Return the data below verbatim, omitting the pictures.

━━━ THE DATA

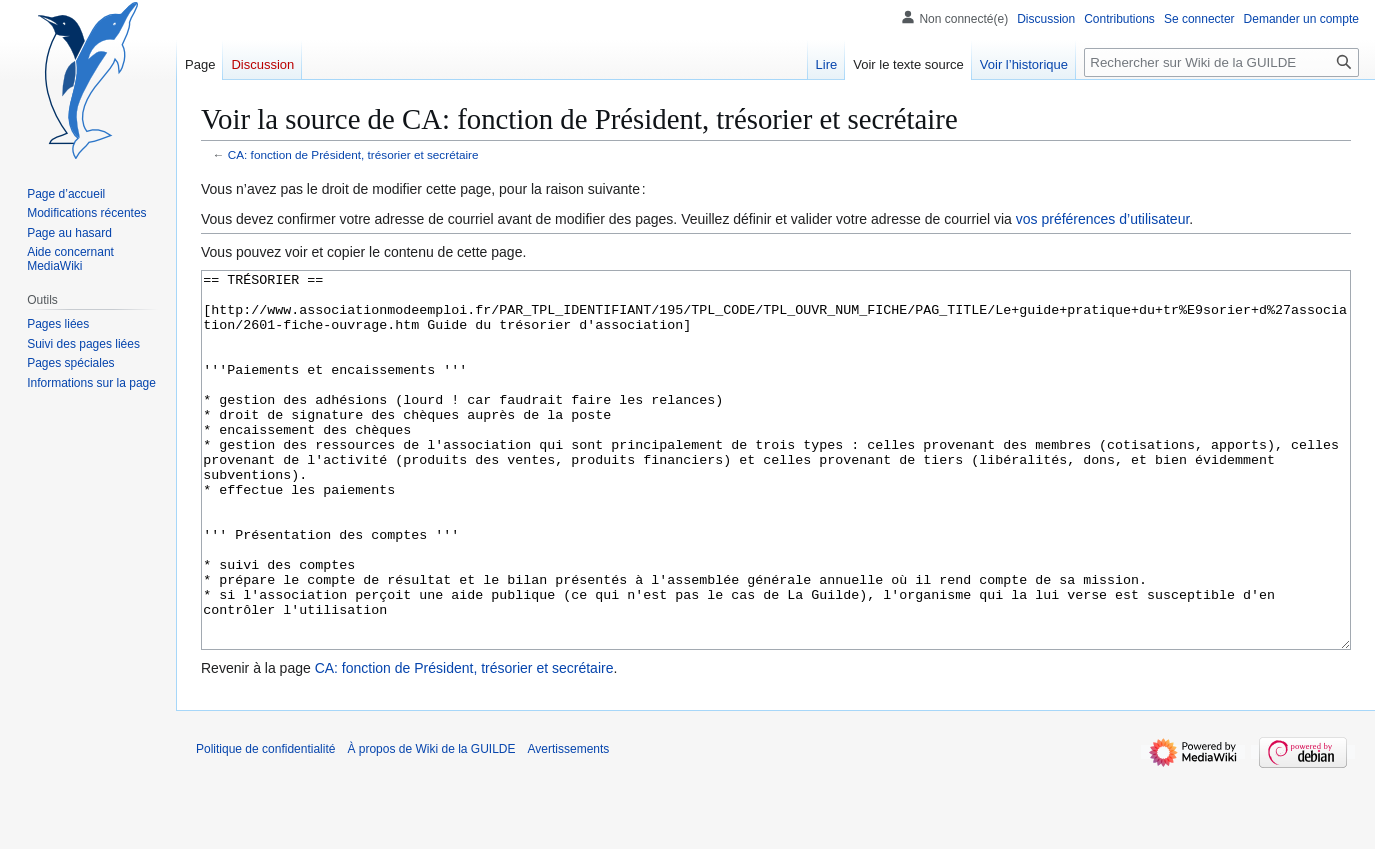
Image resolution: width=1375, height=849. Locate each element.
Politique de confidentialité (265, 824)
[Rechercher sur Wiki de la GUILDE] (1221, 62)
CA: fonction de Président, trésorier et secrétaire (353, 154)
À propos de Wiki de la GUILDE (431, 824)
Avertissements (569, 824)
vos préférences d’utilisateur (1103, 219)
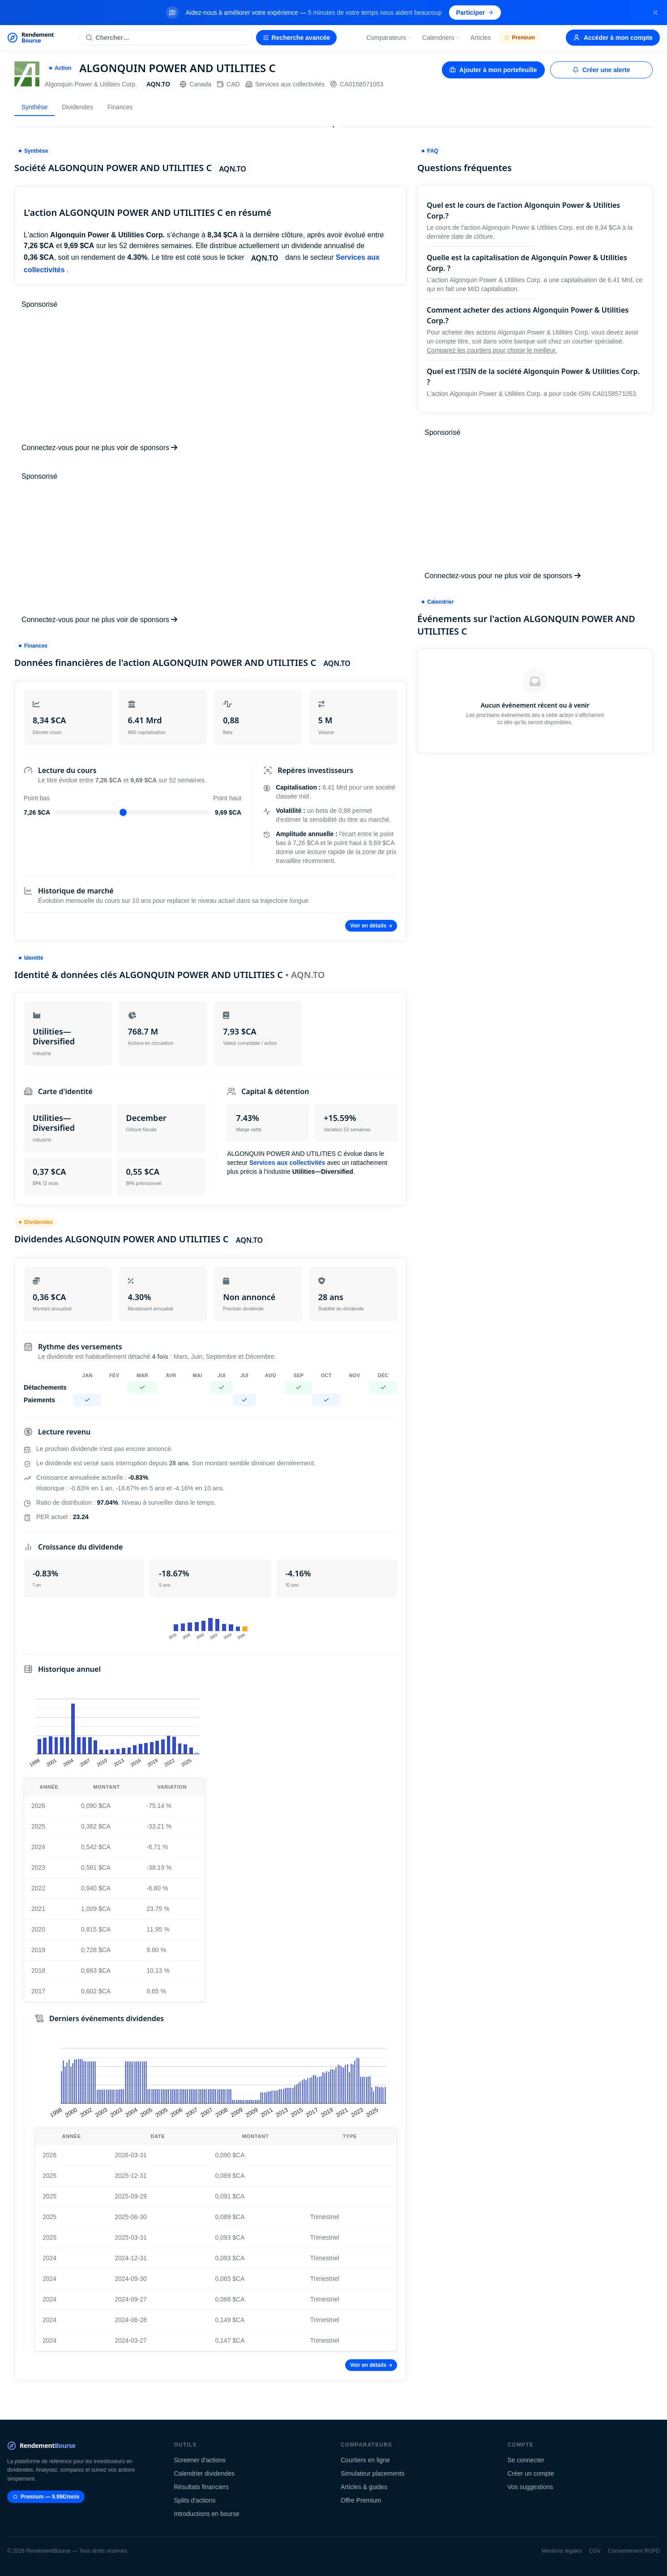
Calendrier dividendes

━━━━━━

> TASK RESPONSE:
Image resolution: width=1375, height=849. Locate each element.
Politique de confidentialité (265, 824)
[Rechercher sur Wiki de la GUILDE] (1221, 62)
CA: fonction de Président, trésorier et secrétaire (353, 154)
À propos de Wiki de la GUILDE (431, 824)
Avertissements (569, 824)
vos préférences d’utilisateur (1103, 219)
Calendrier dividendes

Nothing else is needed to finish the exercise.